- **Problem details**: Rewrite the items below from the line with "You are a computer-use" through the end of the items, changing "Reply" to "Respond" and leaving the pictures out.

- - -

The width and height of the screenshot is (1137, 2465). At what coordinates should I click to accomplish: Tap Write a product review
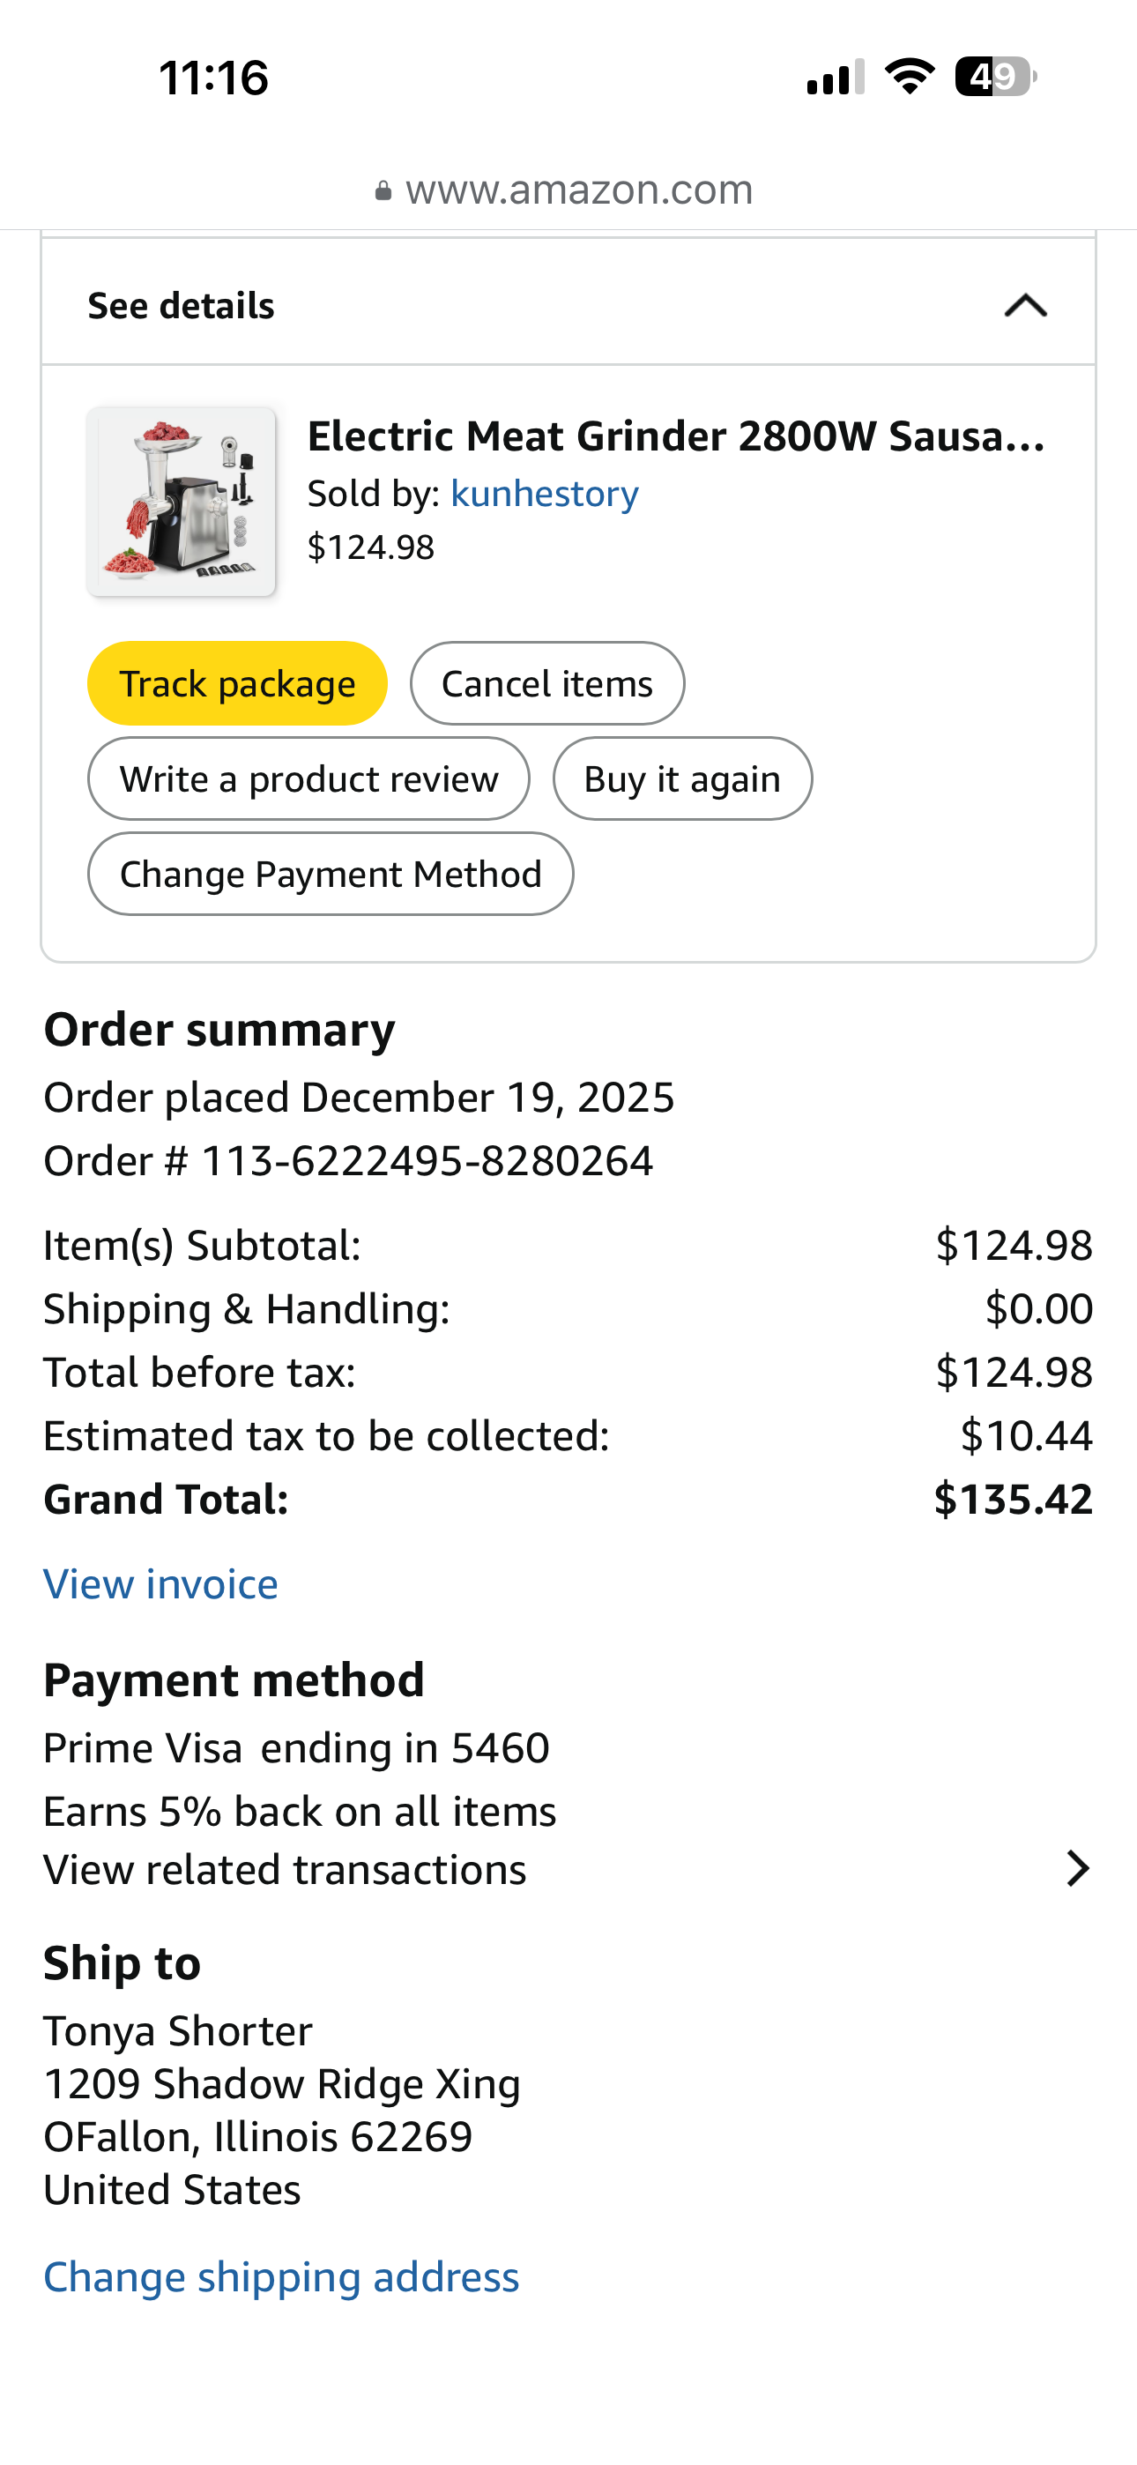[x=308, y=779]
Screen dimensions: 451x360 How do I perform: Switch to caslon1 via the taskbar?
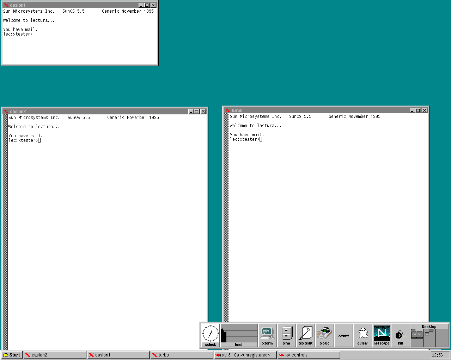coord(118,355)
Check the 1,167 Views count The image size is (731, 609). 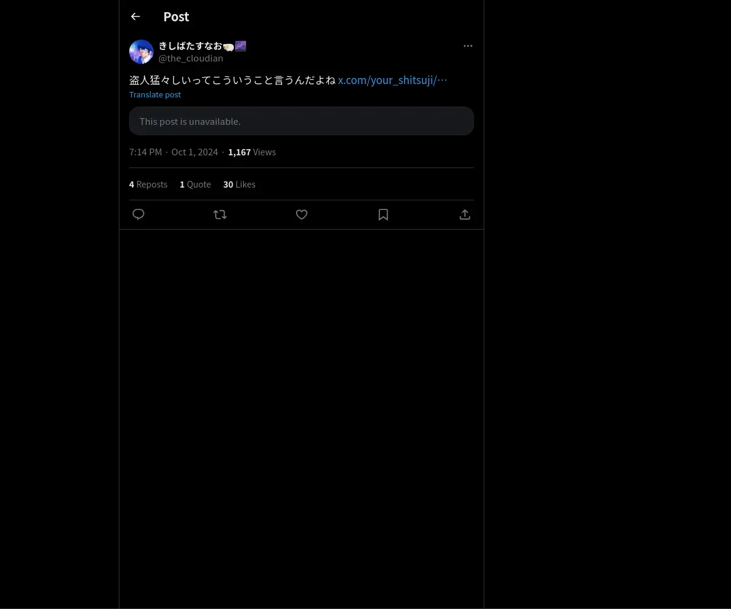(x=252, y=152)
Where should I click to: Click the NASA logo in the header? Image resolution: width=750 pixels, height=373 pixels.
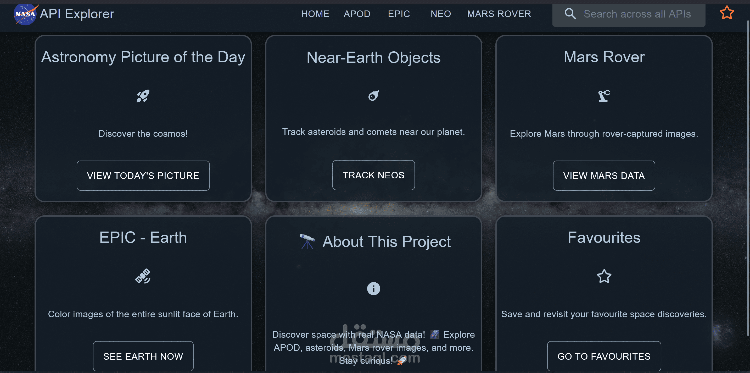[x=25, y=13]
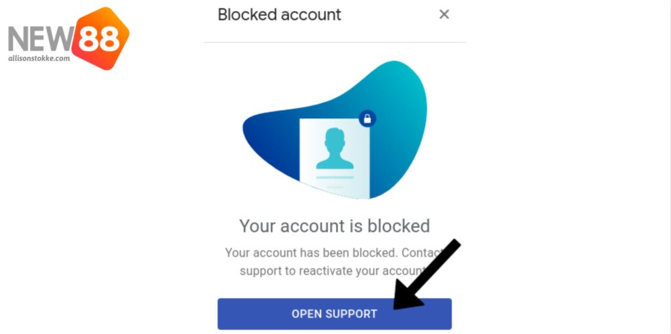Image resolution: width=671 pixels, height=334 pixels.
Task: Click the grey NEW lettering in logo
Action: [x=40, y=39]
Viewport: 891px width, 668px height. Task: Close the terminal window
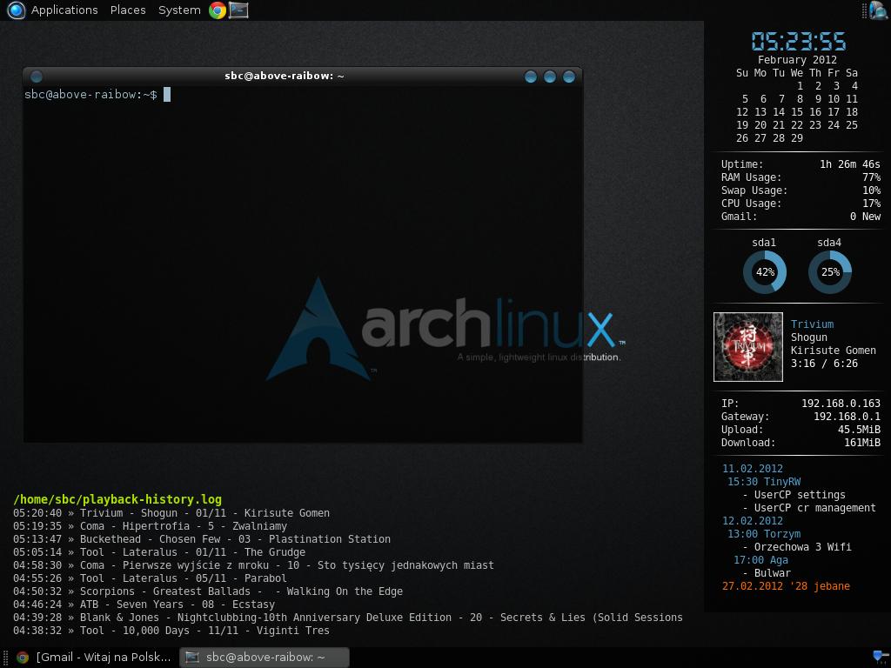pyautogui.click(x=569, y=77)
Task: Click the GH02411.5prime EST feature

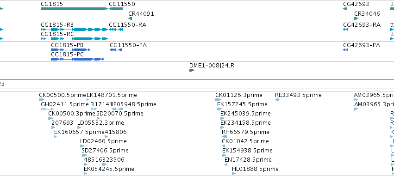Action: pyautogui.click(x=47, y=109)
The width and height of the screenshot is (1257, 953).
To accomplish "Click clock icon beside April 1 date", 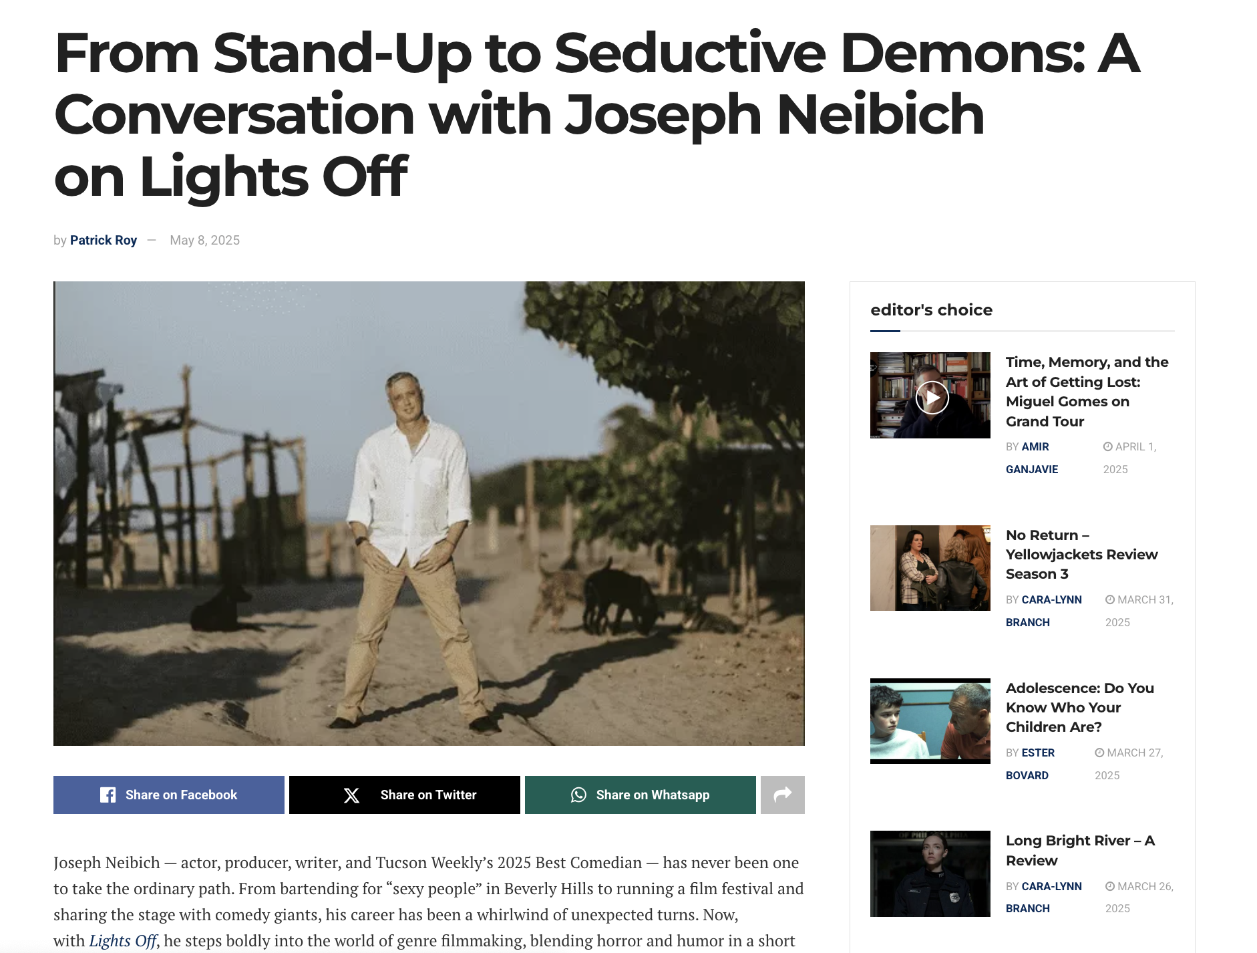I will pyautogui.click(x=1107, y=446).
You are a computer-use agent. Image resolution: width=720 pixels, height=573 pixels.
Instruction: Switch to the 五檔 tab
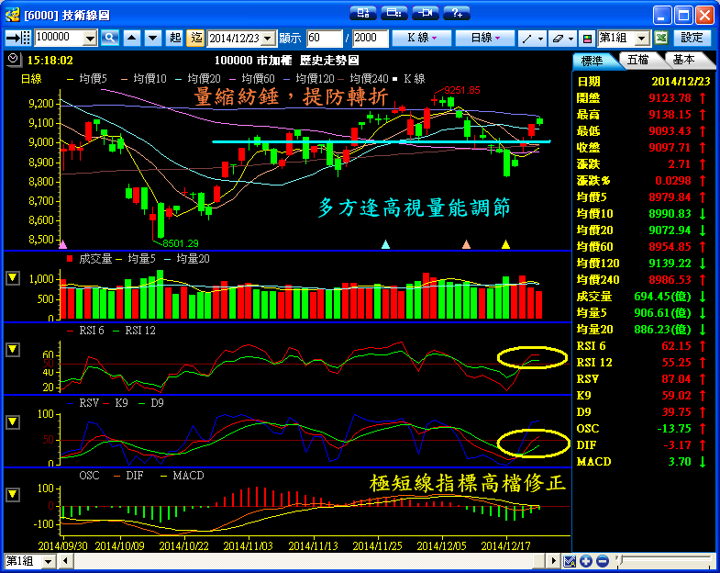[x=639, y=60]
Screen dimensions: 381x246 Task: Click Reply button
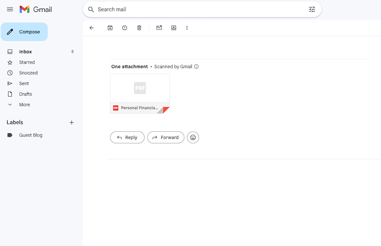[127, 138]
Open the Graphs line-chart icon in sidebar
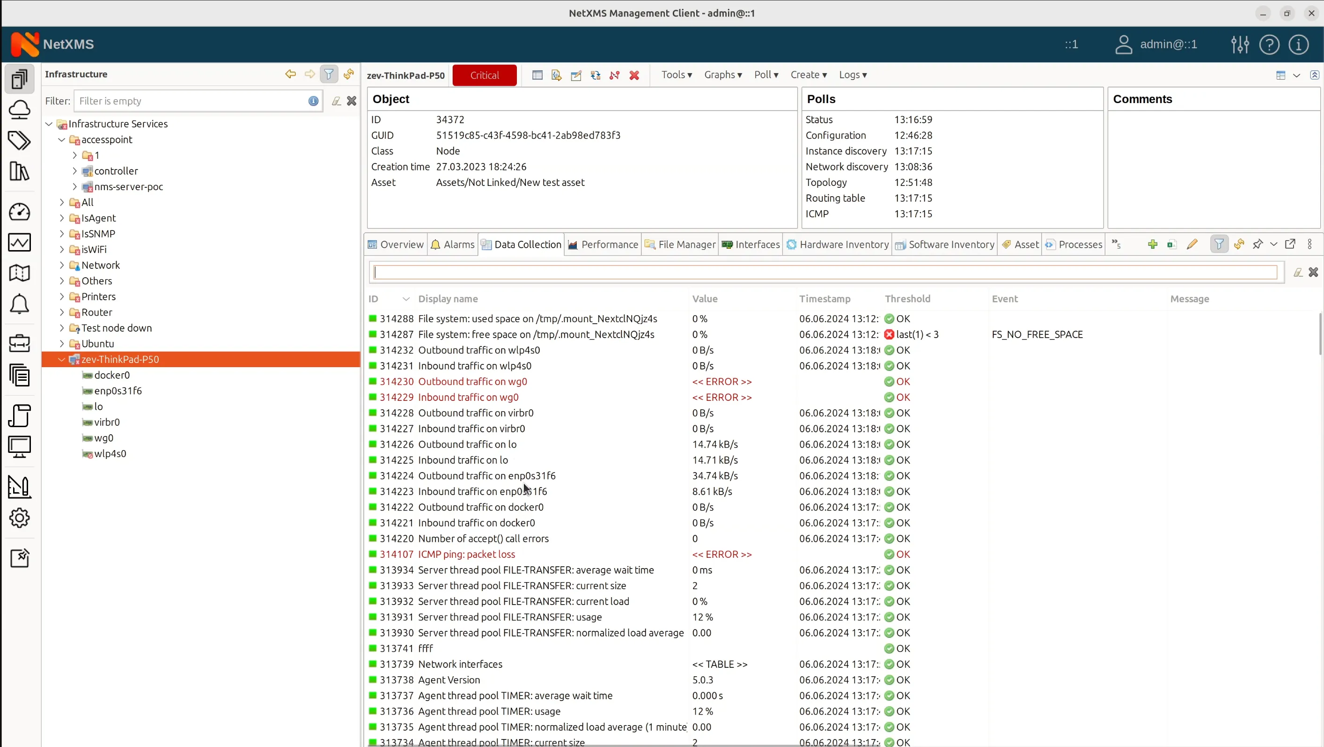 pyautogui.click(x=20, y=243)
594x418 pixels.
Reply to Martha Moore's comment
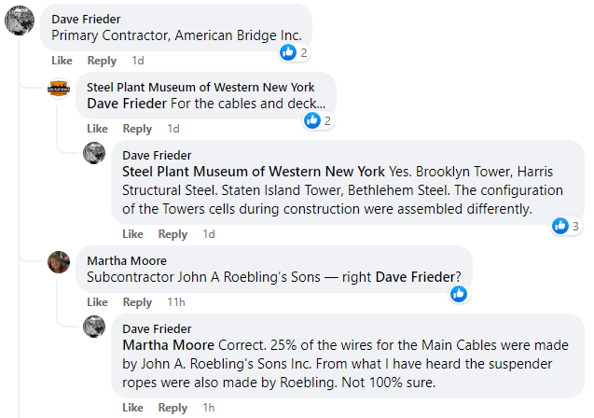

- - -

- **Output for this task**:
You are a computer-use agent. Image resolution: width=720 pixels, height=573 pixels.
Instruction: Switch to the 五檔 tab
[x=639, y=60]
Screen dimensions: 381x246 Task: Click Respond button
[127, 138]
Open the Graphs line-chart icon in sidebar
 pyautogui.click(x=20, y=243)
594x418 pixels.
Respond to Martha Moore's comment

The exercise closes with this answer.